* [Try it]: Starting at the line that contains "Click the Finder window search magnifier", write out each line through the end of the data below, exactly as it stands. Skip any pictures.

[Provided material Boundary: Start]

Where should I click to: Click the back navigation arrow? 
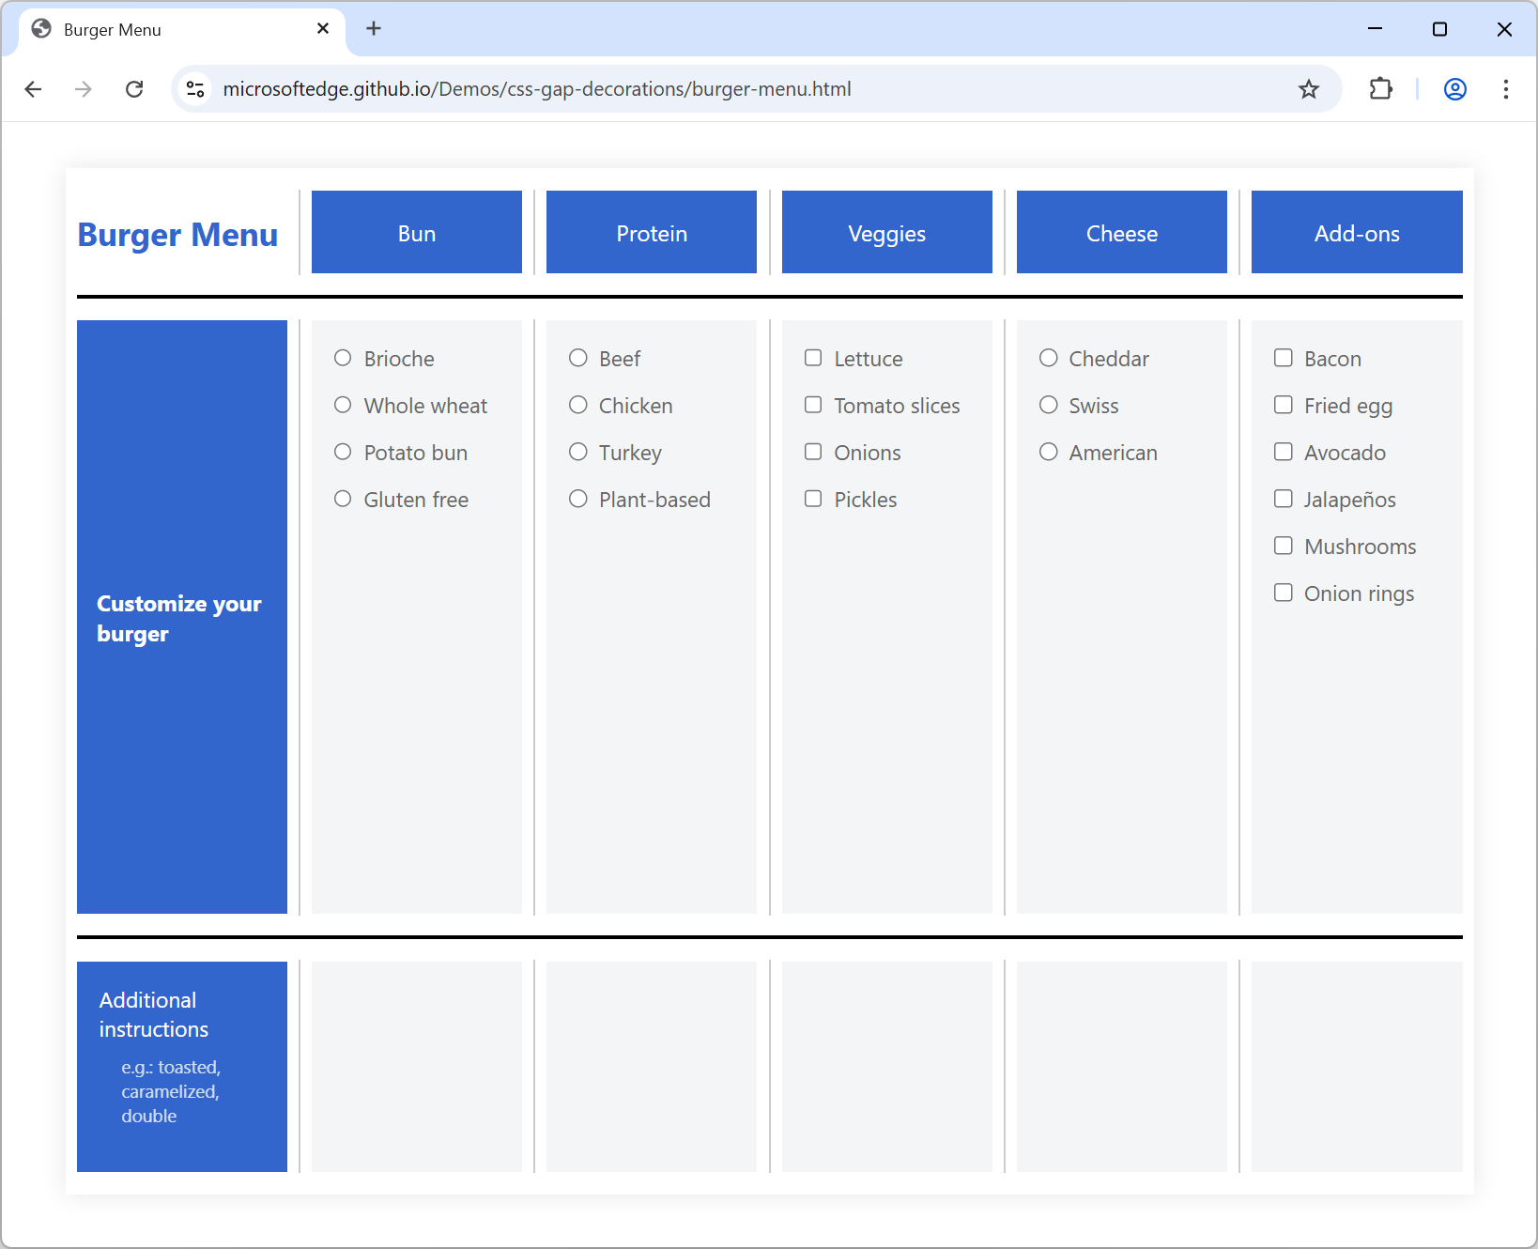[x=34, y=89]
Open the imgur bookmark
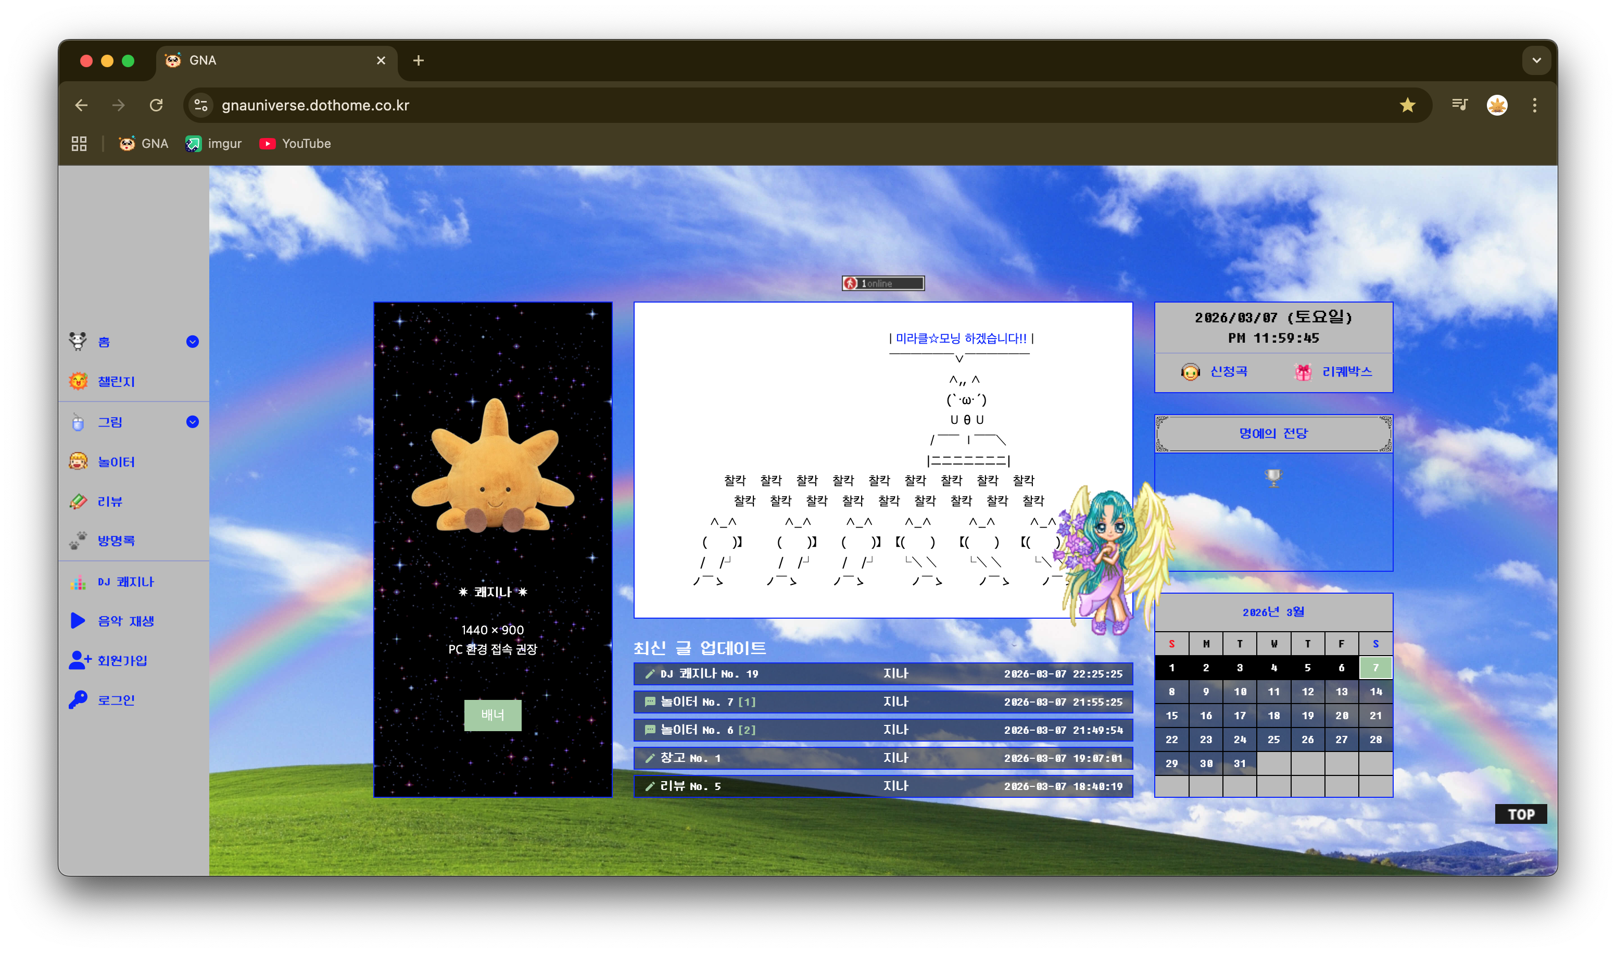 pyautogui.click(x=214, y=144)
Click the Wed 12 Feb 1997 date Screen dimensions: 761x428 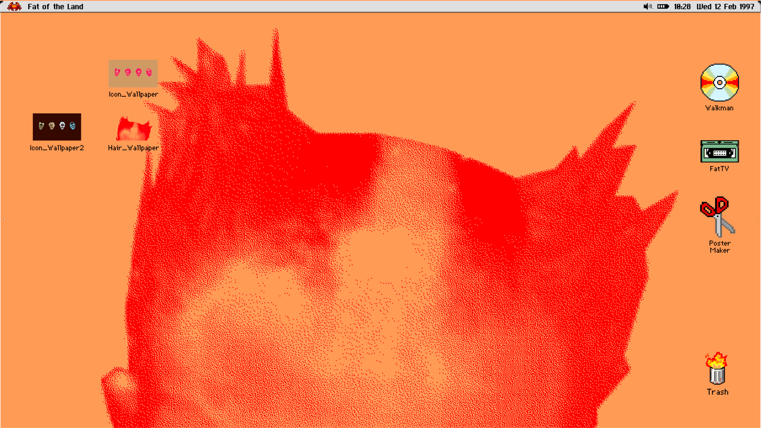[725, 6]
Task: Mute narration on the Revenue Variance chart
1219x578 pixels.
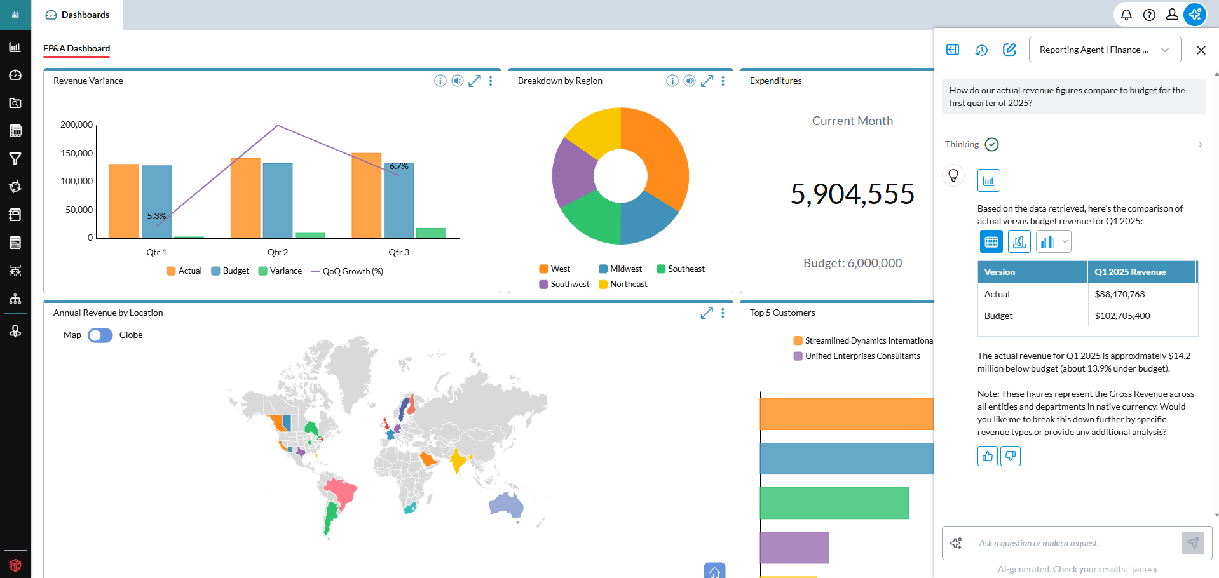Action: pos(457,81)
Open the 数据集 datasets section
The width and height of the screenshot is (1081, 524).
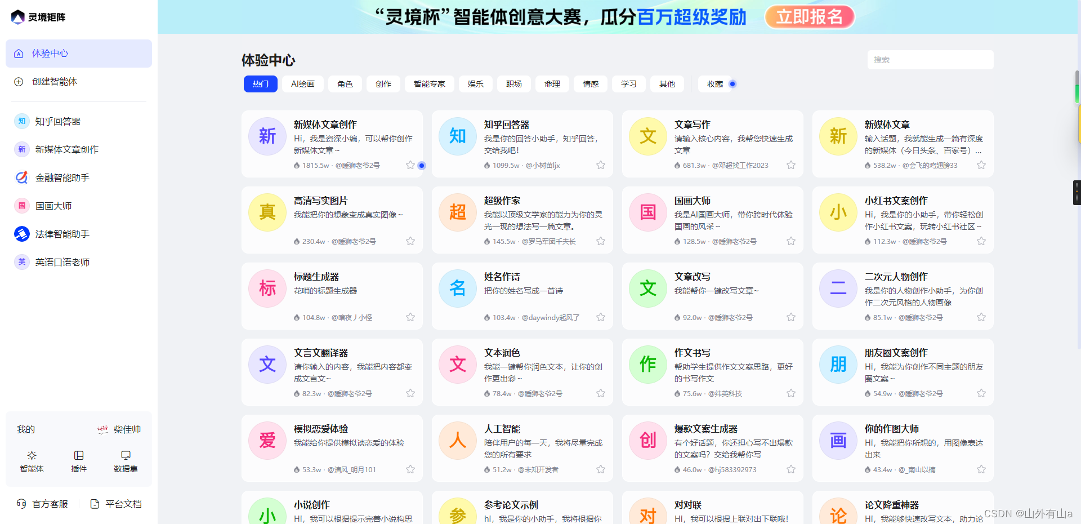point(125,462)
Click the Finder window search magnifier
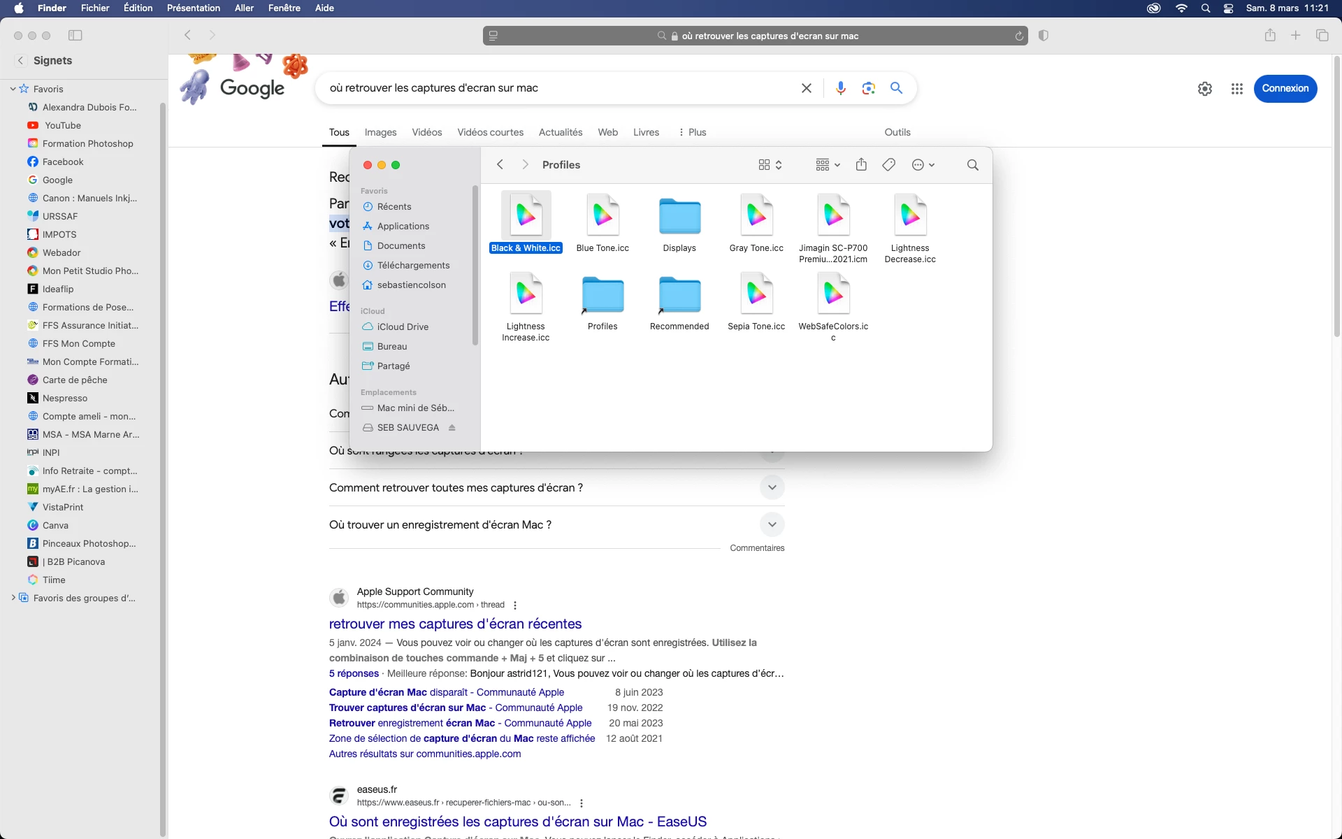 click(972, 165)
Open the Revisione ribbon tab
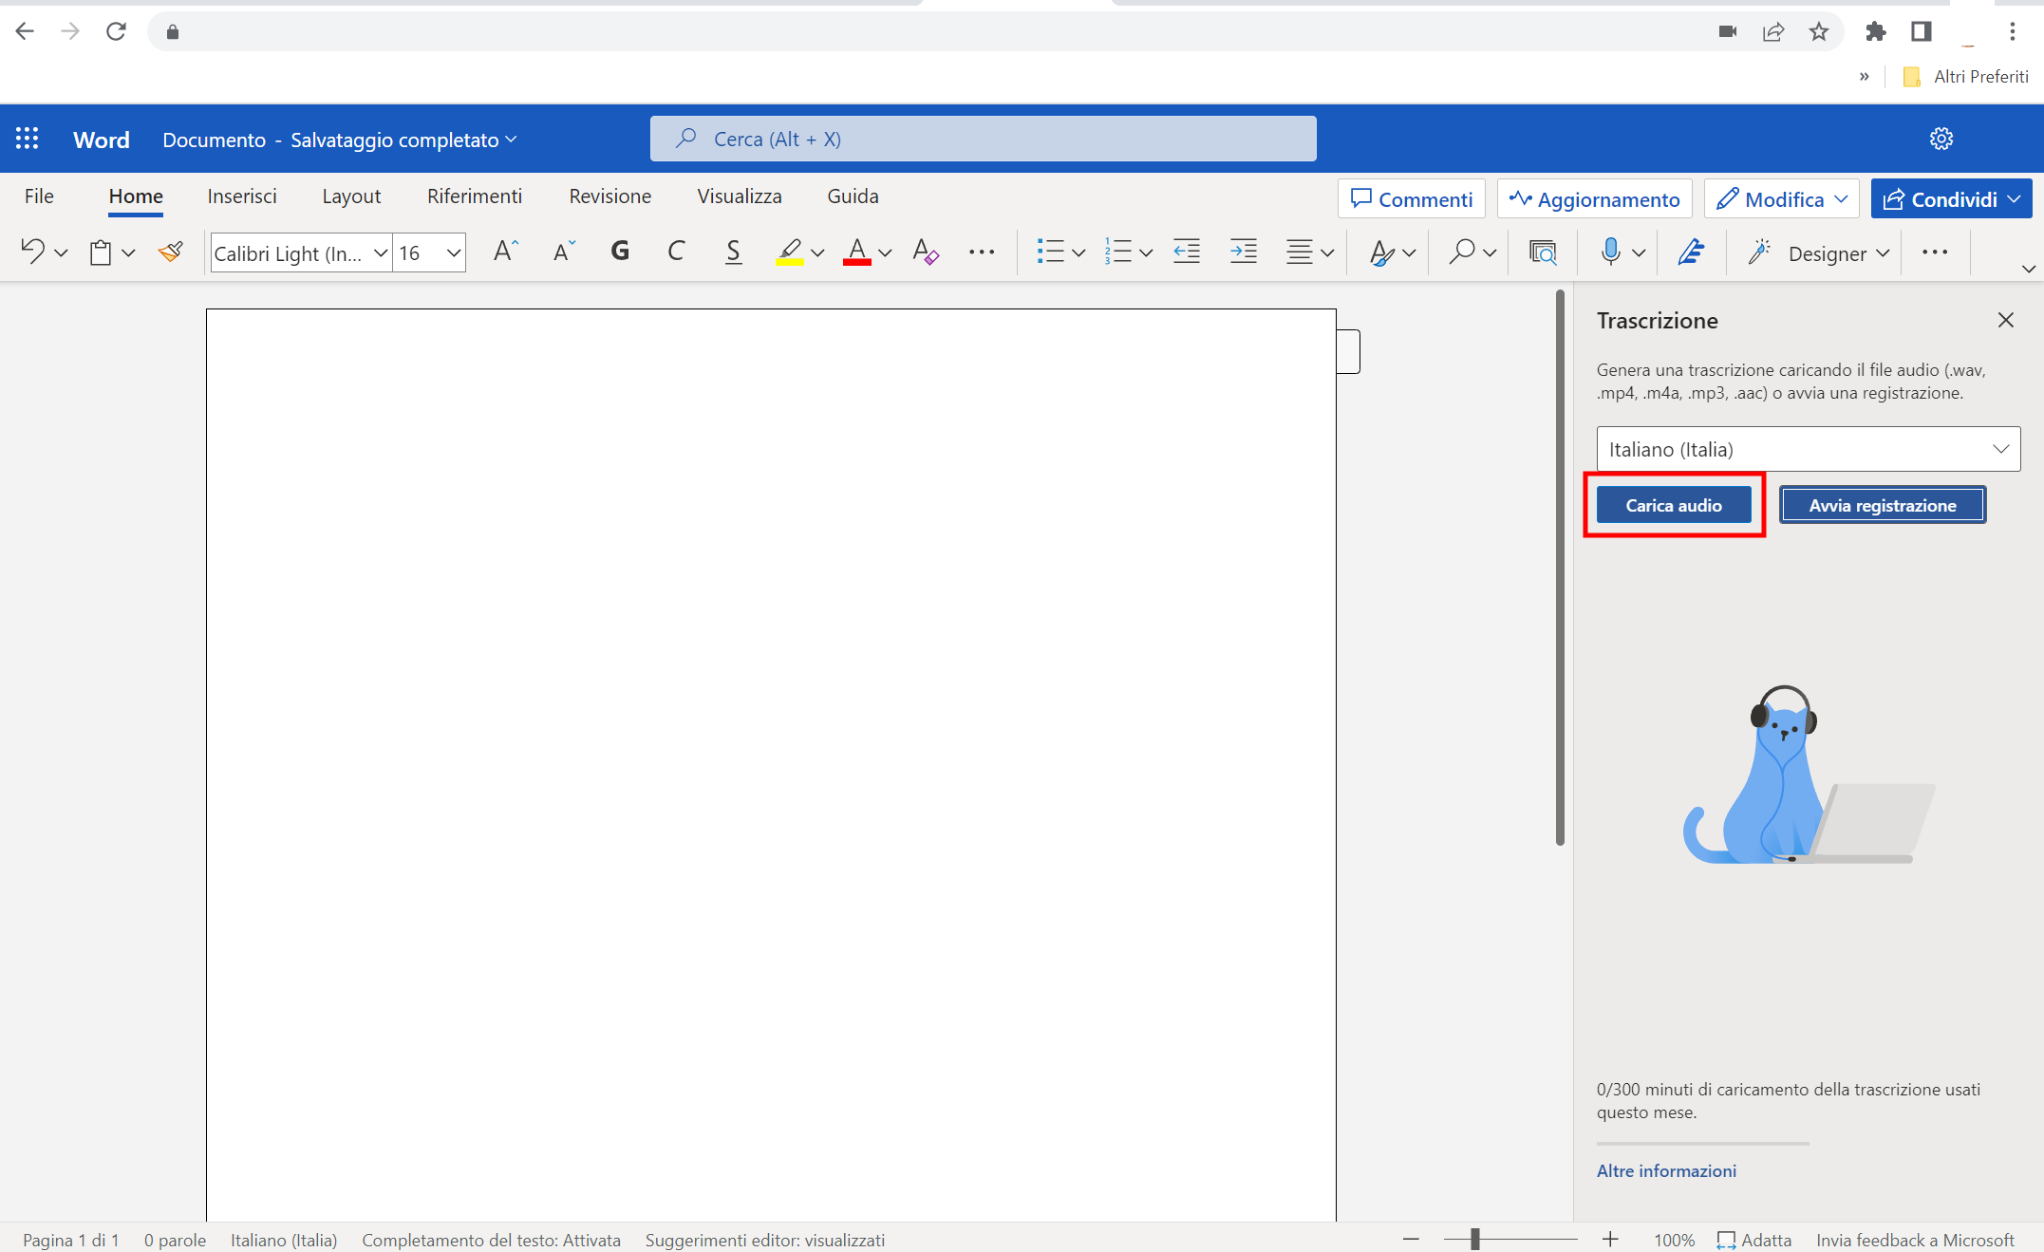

[Provided material Boundary: End]

* [Result below]:
Click the Finder window search magnifier
 click(972, 165)
Open the Revisione ribbon tab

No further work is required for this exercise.